I just found another page I can use as sort of a control query against "widget tutorials." Let's call the query for this page "green dog tutorials". This page used to be #2-3, but now it's in the 600s for both "green dog tutorials" and "green dog." Add the words from my non-EMD domain name in there, and it rises to the top.
It would appear that it's my "tutorials" pages which are suffering most. But why? It's not about quality of content - if it was, I'd have been hit by Panda. I got hit by Penguin, which means Google thinks I'm spamming. Do they think I'm over-optimized for "tutorials?" If so, how? I have extremely few inbounds that use that word in the anchor text, so it has to be on-page... but I don't use that word much (I have pages where I use it more that are still ranking well). Besides, as was my whole point with this thread, I think Penguin has to be looking at something more subtle than keyword stuffing, since the old algo could deal with that.
I just don't know. I do wonder if it's the whole "tutorials" niche being rearranged because of some broad pattern amongst hundreds of sites - in which case I'll never figure out what it is because I don't have access to all the data Google has.
We've recovered sites from Panda but Penguin is a nasty piece of work!
diberry, we're seeing similar results to you. It doesn't make a lot of sense.
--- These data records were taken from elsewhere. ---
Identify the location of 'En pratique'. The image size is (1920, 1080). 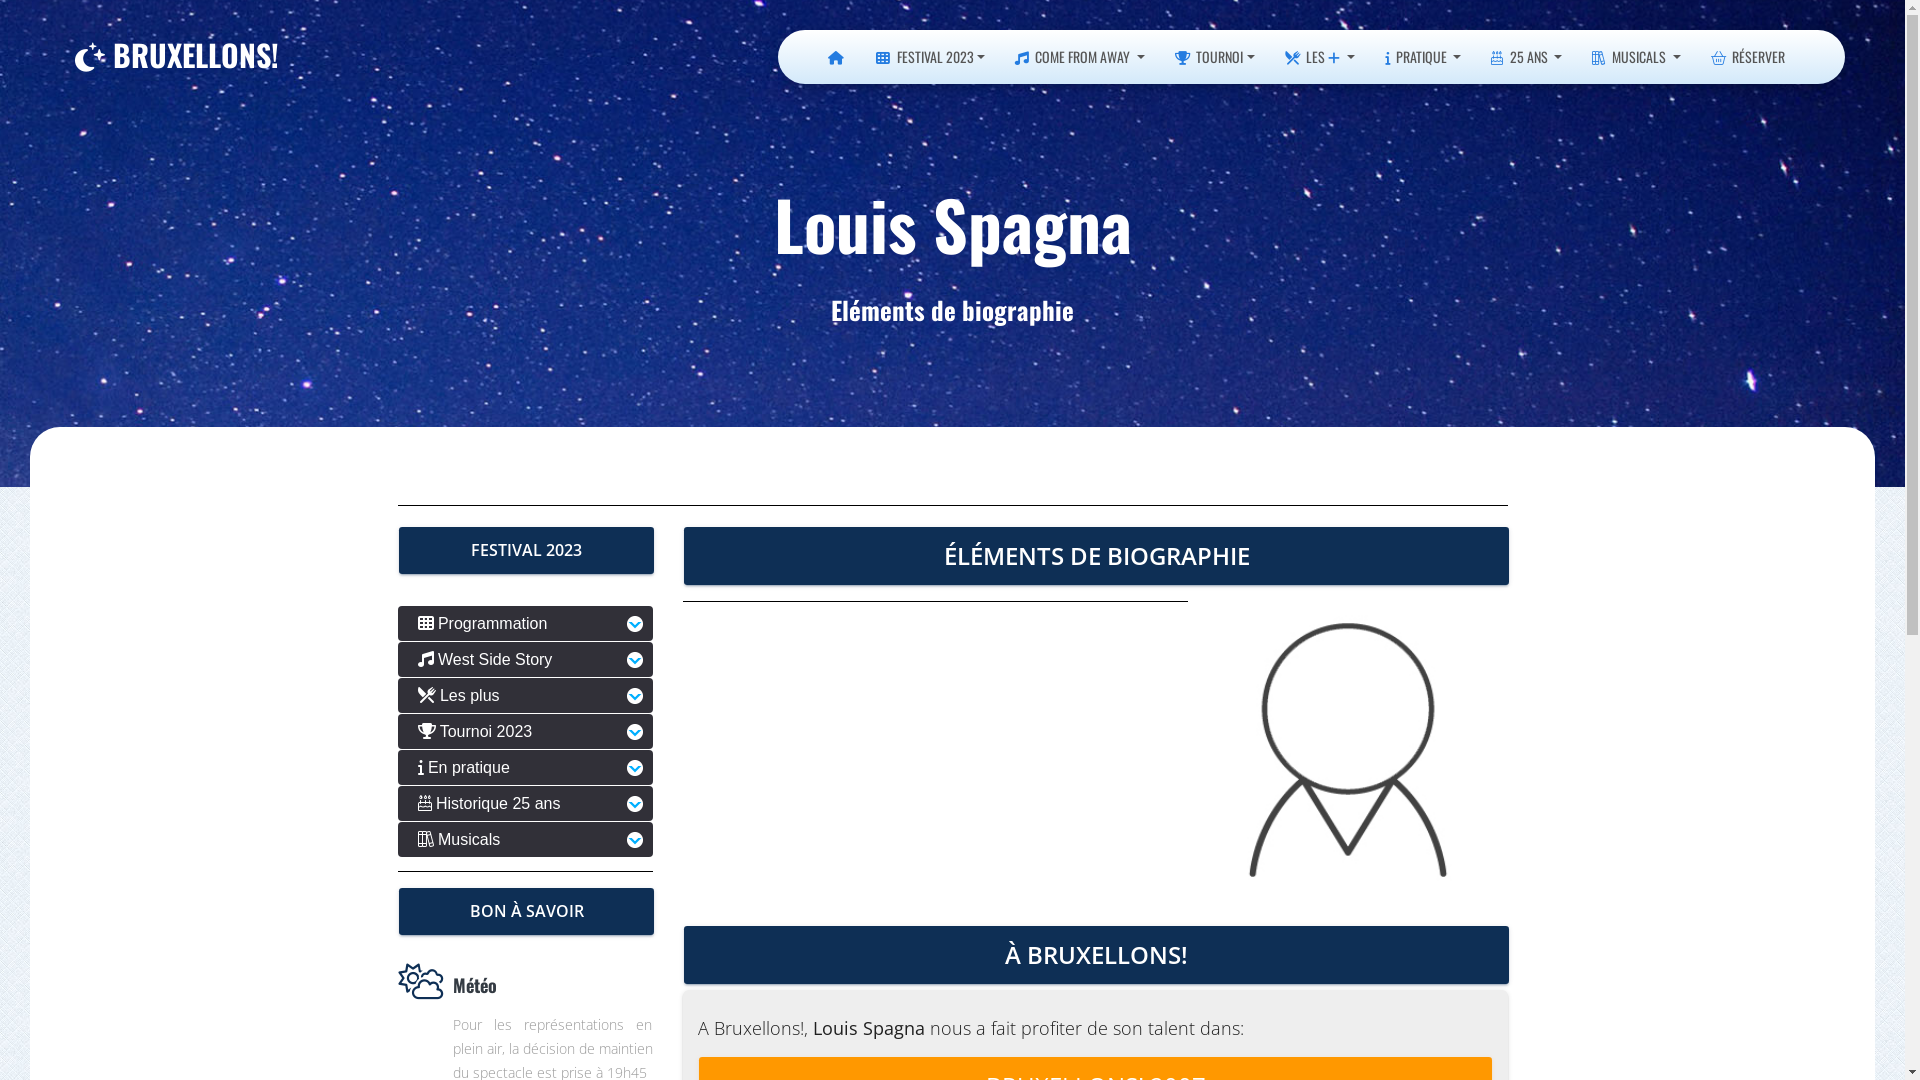
(525, 766).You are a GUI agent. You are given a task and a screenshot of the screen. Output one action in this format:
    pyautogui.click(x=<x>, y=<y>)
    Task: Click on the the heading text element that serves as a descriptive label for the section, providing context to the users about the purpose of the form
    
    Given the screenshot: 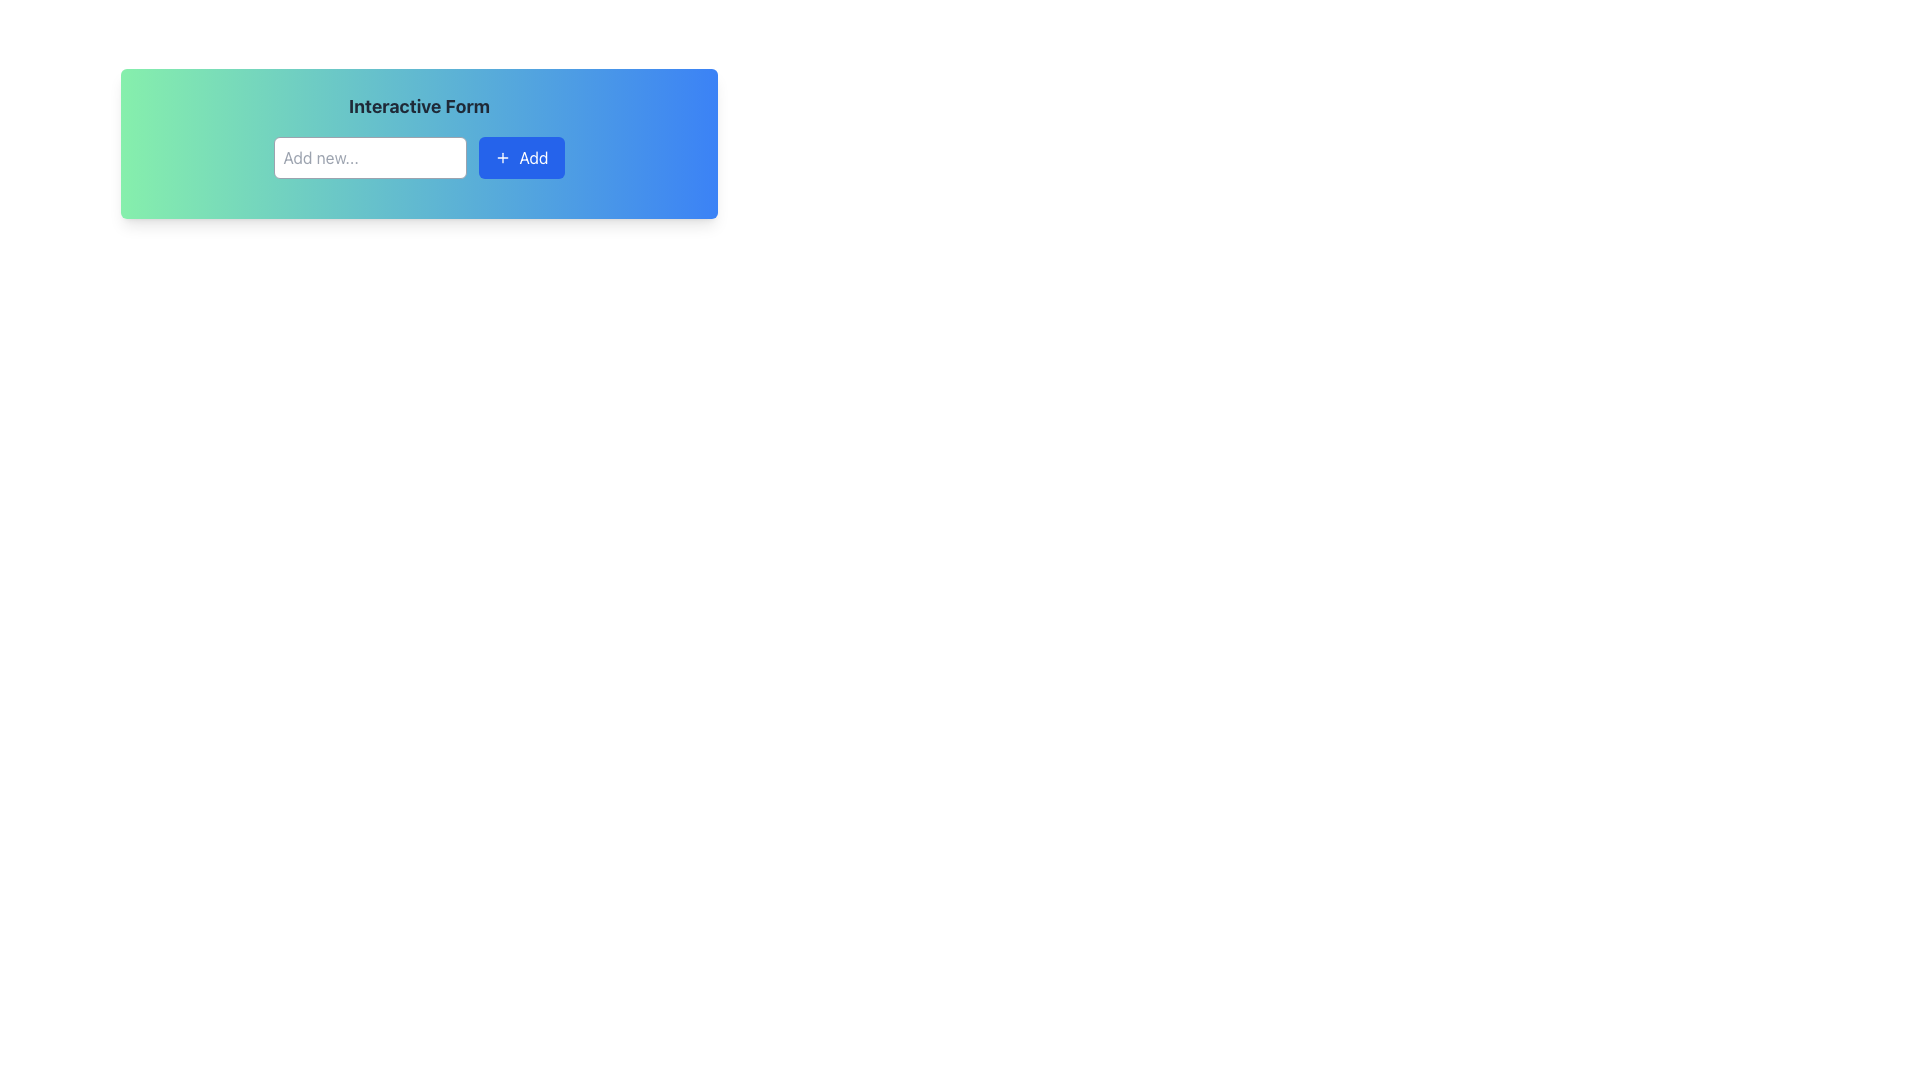 What is the action you would take?
    pyautogui.click(x=418, y=107)
    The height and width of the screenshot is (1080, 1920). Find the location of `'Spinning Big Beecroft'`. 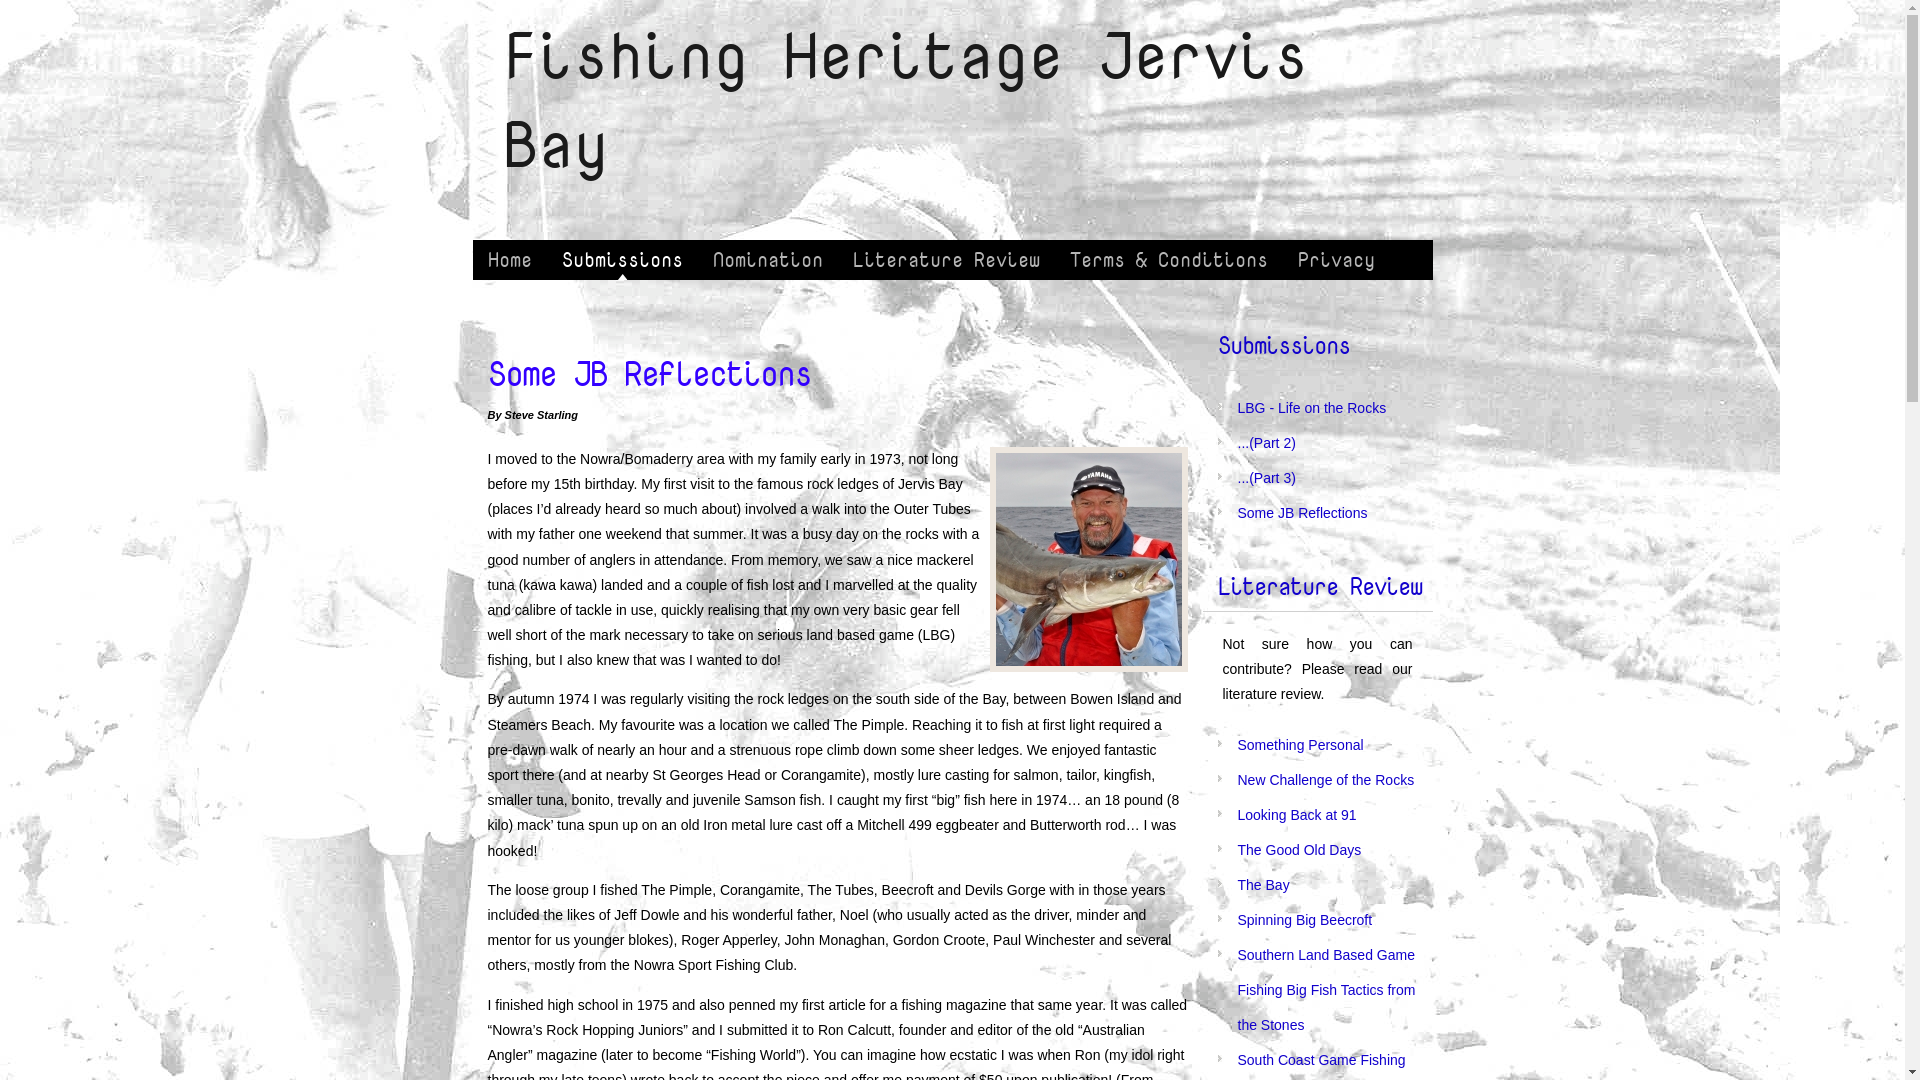

'Spinning Big Beecroft' is located at coordinates (1237, 920).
What we are finding particularly is that if we search for our main term, say "green widgest", we get a page from our site come up on page 4, but it's not our home page. If we then search for that page itself it doesn't come up at all.
Penguin is certainly not just about links, in fact from what we can see links aren't a major part of it.
We are tomorrow about to do different experiments with two Penguin hit sites and see what happens. We are confident both will pull the sites out of Penguin but we think one of them may crash and burn again. I don't want to say on an open forum what we are doing (I've not seen anyone discuss this method on any forums or blogs) but I'll certainly report back if the results stick.
We've conquered Panda so now we're going after the Penguin.
Out of interest how did you conquer panda?
|I don't want to say on an open forum what we are doing (I've not seen anyone discuss this method on any forums or blogs) but I'll certainly report back if the results stick. |
I'm looking forward to that.
I've been analyzing my rankings. In all but a very few cases, Bing ranks me very well on all the phrases Google used to before Penguin, but has since dropped me anywhere from 6 to 100s of positions. I'm starting with any page I can find that both engines rank poorly. So far, those pages have had traits I can see the engines considering spammy (even though spamming was not my intent), so I've fixed them. I recommend this approach to anyone who feels they were a "false positive" for Penguin.
But is this getting at my Penguin problems at all? I'm not sure how much of my trouble is Penguin and how much may be other parts of the algo.